Addressing a well-attended rally at the National College grounds, Advani said that this "distressing move" not only amounted to showing "disrespect" to Dr Homi Bhabha and other scientists but also the Indian armed forces who contributed to the Shakti series of nuclear tests on May 11-13, 1998. "This was one single step that made the world view India with respect among the comity of nations," he said.
He launched an attack on both the UPA and its Left allies for practising "directionless" economic and foreign policy. "The UPA government wants to sign the nuclear agreement with the US but the Left are dead against it as if the Manmohan Singh government was signing an agreement with the devil," Advani said. He listed three things that paved the way for India to become one of the leading economic powers though poverty and backwardness still dog the country six decades after Independence. According to him, adoption of parliamentary democracy by the country's leadership and the will to throw the yoke of authoritarianism imposed by Indira Gandhi in 1975 was one of the major factors. Dismantling of the licence permit quota raj in the 1990s and the Pokhran-II nuclear blasts defined India's race towards becoming a global power.

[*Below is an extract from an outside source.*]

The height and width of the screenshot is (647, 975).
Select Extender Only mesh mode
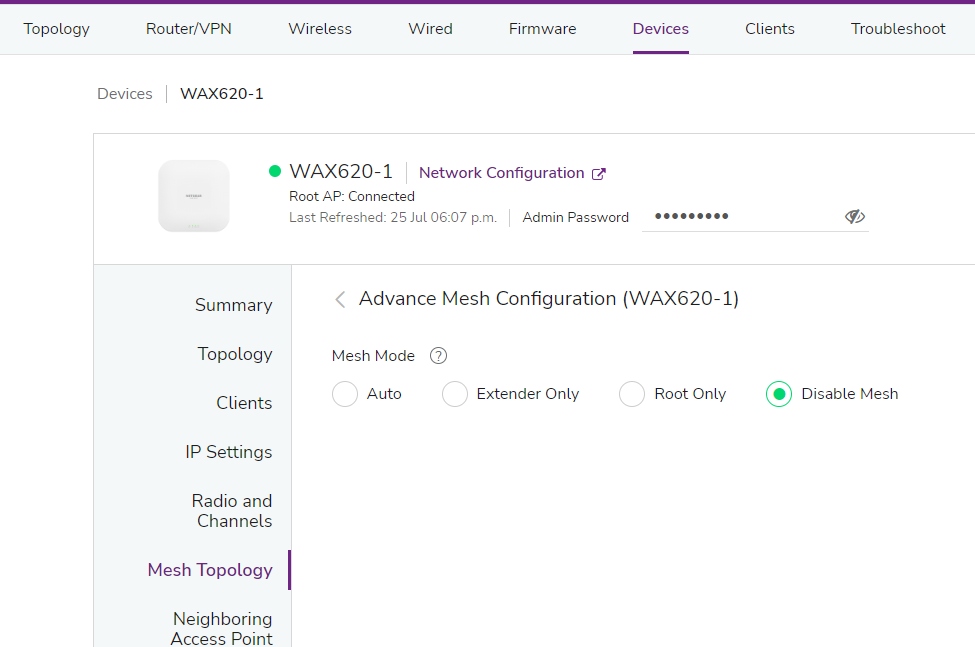(455, 394)
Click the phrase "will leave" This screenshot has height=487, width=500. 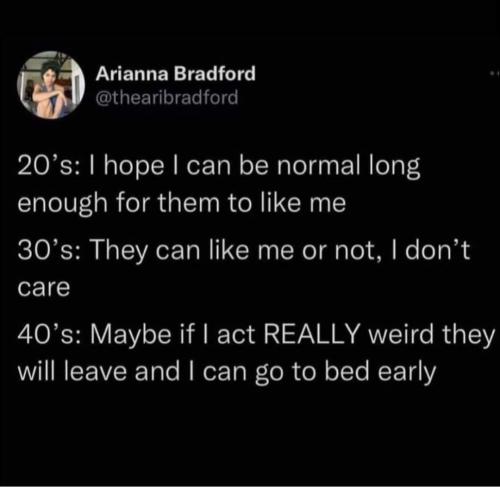(72, 372)
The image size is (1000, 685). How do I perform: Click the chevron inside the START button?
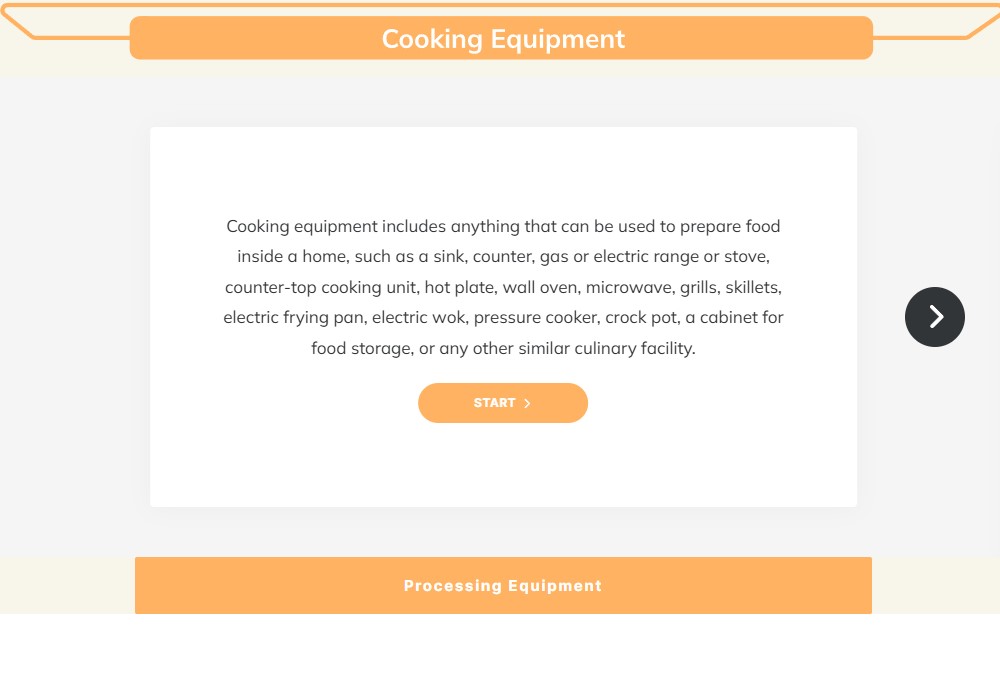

But matters, he said, had taken a turn for the worse with the UPA government engaged in pitched battles with Left allies over price rise, economic policy and the Indo-US nuclear deal. "But I hold both the Left and the UPA equally responsible for harassment of the public with steep rise in prices of foodgrains, pulses, cement and steel¿ and both must be punished by the people of this country," Advani said.
Asking the crowds to vote the BJP to power in the Karnataka Assembly elections, he blamed both the Congress and its one-time ally, the JD(S), for inflicting premature elections on the public.